:: Data excerpts

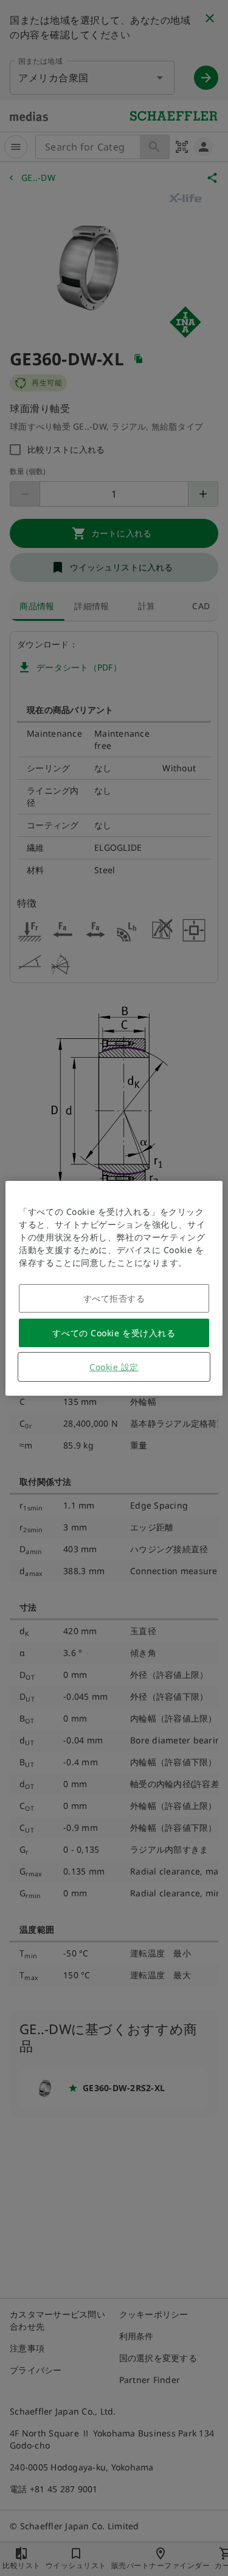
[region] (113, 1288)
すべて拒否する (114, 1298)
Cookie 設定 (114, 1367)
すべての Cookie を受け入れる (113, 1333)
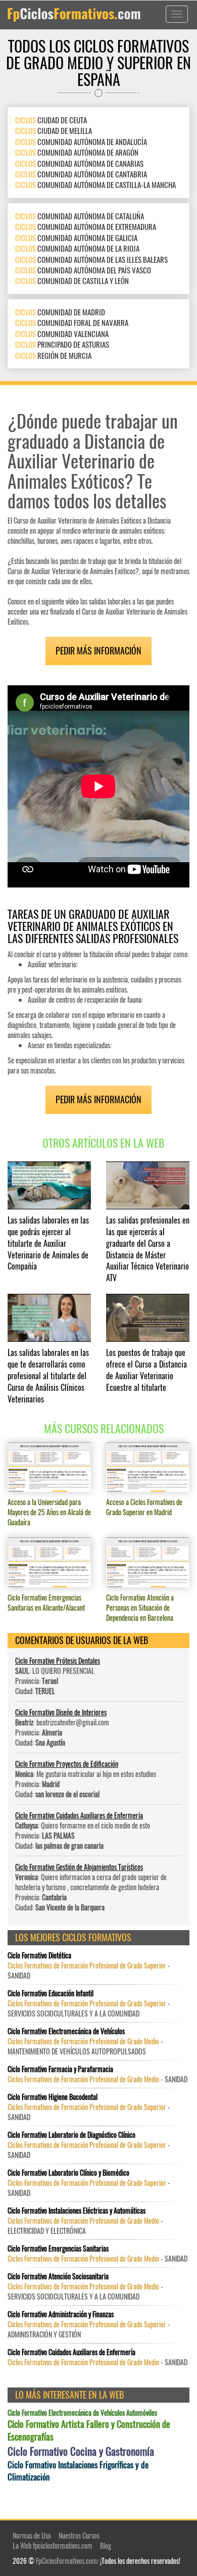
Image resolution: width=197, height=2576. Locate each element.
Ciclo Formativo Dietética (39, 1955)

::::
:: Data excerpts

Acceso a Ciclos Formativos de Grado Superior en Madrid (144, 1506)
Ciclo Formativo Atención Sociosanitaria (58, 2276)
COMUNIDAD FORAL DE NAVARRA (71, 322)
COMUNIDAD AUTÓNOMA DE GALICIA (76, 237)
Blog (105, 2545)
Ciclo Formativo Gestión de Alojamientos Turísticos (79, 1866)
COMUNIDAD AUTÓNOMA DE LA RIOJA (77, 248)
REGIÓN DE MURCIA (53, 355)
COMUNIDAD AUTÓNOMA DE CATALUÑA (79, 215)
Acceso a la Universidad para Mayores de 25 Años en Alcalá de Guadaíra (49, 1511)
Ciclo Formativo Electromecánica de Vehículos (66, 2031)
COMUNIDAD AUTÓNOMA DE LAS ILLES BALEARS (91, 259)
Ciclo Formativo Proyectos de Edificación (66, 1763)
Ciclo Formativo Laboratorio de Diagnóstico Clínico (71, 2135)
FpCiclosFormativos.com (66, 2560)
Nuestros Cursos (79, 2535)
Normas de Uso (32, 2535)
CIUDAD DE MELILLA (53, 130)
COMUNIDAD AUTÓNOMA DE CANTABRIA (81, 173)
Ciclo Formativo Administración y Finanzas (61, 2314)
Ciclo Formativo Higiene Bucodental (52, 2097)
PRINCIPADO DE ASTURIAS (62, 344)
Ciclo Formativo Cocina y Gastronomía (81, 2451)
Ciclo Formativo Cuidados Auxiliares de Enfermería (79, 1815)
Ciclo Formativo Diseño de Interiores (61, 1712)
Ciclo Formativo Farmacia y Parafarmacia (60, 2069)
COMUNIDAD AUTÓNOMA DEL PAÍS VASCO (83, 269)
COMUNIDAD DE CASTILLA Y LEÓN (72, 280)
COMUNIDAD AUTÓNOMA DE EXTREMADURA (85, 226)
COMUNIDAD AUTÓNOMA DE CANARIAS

::::

> [Problem] Write down exactly the span of lines above from the one containing "COMUNIDAD AUTÓNOMA DE GALICIA (76, 237)" to the one containing "PRINCIPADO DE ASTURIAS (62, 344)", both ends included.

> [Answer space]
COMUNIDAD AUTÓNOMA DE GALICIA (76, 237)
Blog (105, 2545)
Ciclo Formativo Gestión de Alojamientos Turísticos (79, 1866)
COMUNIDAD AUTÓNOMA DE LA RIOJA (77, 248)
REGIÓN DE MURCIA (53, 355)
COMUNIDAD AUTÓNOMA DE CATALUÑA (79, 215)
Acceso a la Universidad para Mayores de 25 Años en Alcalá de Guadaíra (49, 1511)
Ciclo Formativo Electromecánica de Vehículos (66, 2031)
COMUNIDAD AUTÓNOMA DE LAS ILLES BALEARS (91, 259)
Ciclo Formativo Proyectos de Edificación (66, 1763)
Ciclo Formativo Laboratorio de Diagnóstico Clínico (71, 2135)
FpCiclosFormativos.com (66, 2560)
Nuestros Cursos (79, 2535)
Normas de Uso (32, 2535)
CIUDAD DE MELILLA (53, 130)
COMUNIDAD AUTÓNOMA DE CANTABRIA (81, 173)
Ciclo Formativo Administración y Finanzas (61, 2314)
Ciclo Formativo Higiene Bucodental (52, 2097)
PRINCIPADO DE ASTURIAS (62, 344)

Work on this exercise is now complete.